- **Text excerpt**:
Publius is a Web publishing system that is highly resistant to censorship
and provides publishers with a high degree of anonymity. Publius was the
pen name used by the authors of the Federalist Papers, Alexander Hamilton,
John Jay, and James Madison. This collection of 85 articles, published
pseudonymously in New York State newspapers form October 1787 through May
1788, was influential in convincing New York voters to ratify the proposed
United States constitution. 

___Why this is important___
The publication of written words has long been a tool for spreading new
(and sometimes controversial) ideas, often with the goal of bringing about
social change. Thus the printing press, and more recently, the World Wide
Web, are powerful revolutionary tools. But those who seek to suppress
revolutions possess powerful tools of their own. These tools give them the
ability to stop publication, destroy published materials, or prevent the
distribution of publications. And even if they cannot successfully censor
the publication, they may intimidate and physically or financially harm the
author or publisher in order to send a message to other
would-be-revolutionaries that they would be well advised to consider an
alternative occupation. Even without a threat of personal harm, authors may
wish to publish their works anonymously or pseudonymously because they
believe they will be more readily accepted if not associated with a person
of their gender, race, ethnic background, or other characteristics.

___How it works___
Our system consists of publishers who post Publius content to the web,
servers who host random-looking content, and retrievers who browse Publius
content on the web. At present the system supports any static content such
as HTML pages, images, and other files such as postscript, pdf, etc.

- **Given problem A**: Summarize the text about the Publius publishing system in two sentences.
- **Given problem B**: Carry on the text about the Publius publishing system with one more paragraph, starting after its final sentence.

- **Supplied data**:
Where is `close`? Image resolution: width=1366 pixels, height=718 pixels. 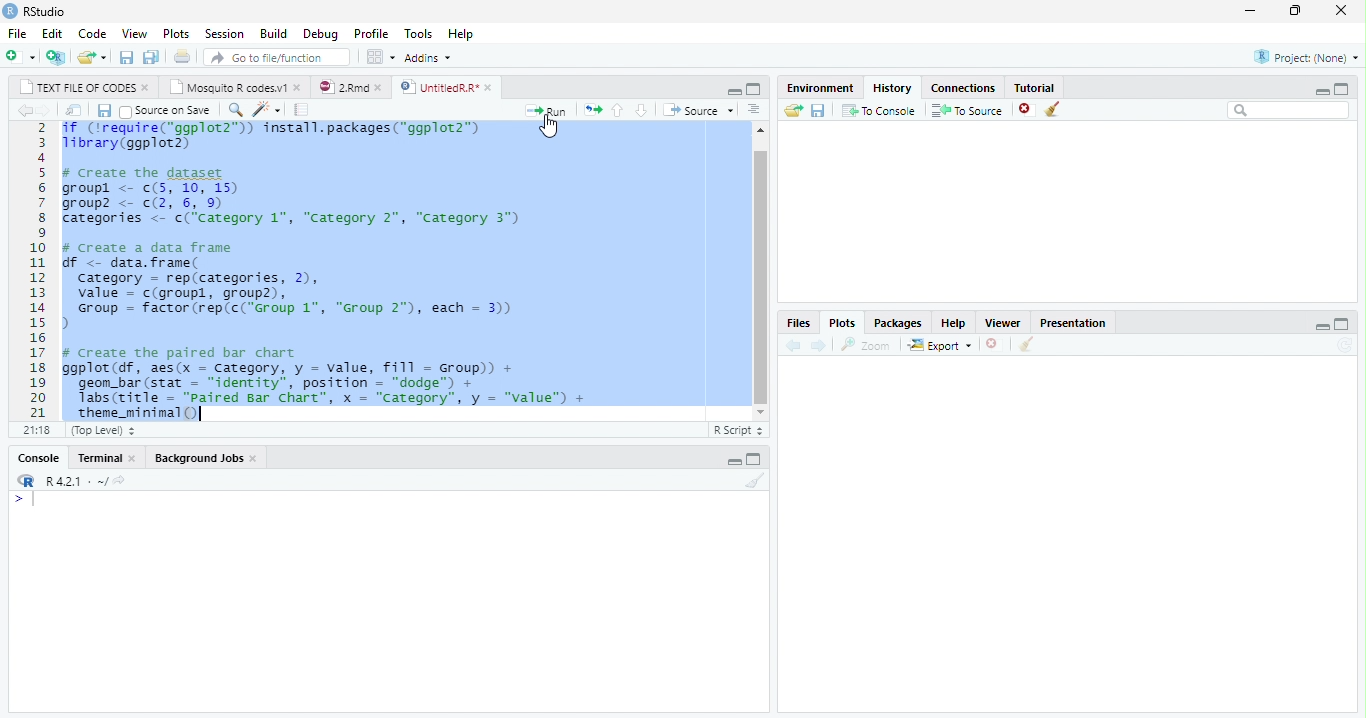
close is located at coordinates (489, 88).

- **Response A**: Publius is a Web publishing system that strongly resists censorship and gives publishers a high degree of anonymity, and it takes its name from the pen name Alexander Hamilton, John Jay, and James Madison used for the Federalist Papers. The system consists of publishers who post Publius content to the web, servers that host random-looking content, and retrievers who browse that content, and it currently supports static content such as HTML pages, images, and other files.

- **Response B**:
Javascript also works. We assume that there is a static, system-wide list
of available servers. Publius content is encrypted by the publisher and
spread over some of the web servers. In our current system, the set of
servers is static. The publisher takes the key, K that is used to encrypt
the file and splits it into n shares, such that any k of them can reproduce
the original K, but k-1 give no hints as to the key. Each server receives
the encrypted Publius content and one of the shares. At this point, the
server has no ideawhat it is hosting -- it simply stores some random
looking data. To browse content, a retriever must get the encrypted Publius
content from some server and k of the shares. Mechanisms are in place to
detect if the content has been tampered with. The publishing process
produces a special URL that is used to recover the data and the shares. The
published content is cryptographically tied to the URL, so that any
modification to the content or the URL results in the retriever being
unable to find the information, or a failed verification. In addition to
the publishing mechanism, we provide a way for publishers (and nobody else)
to update or delete their Publius content. Publius also provides a way to
publish several files at once and to publish mutually hyperlinked material.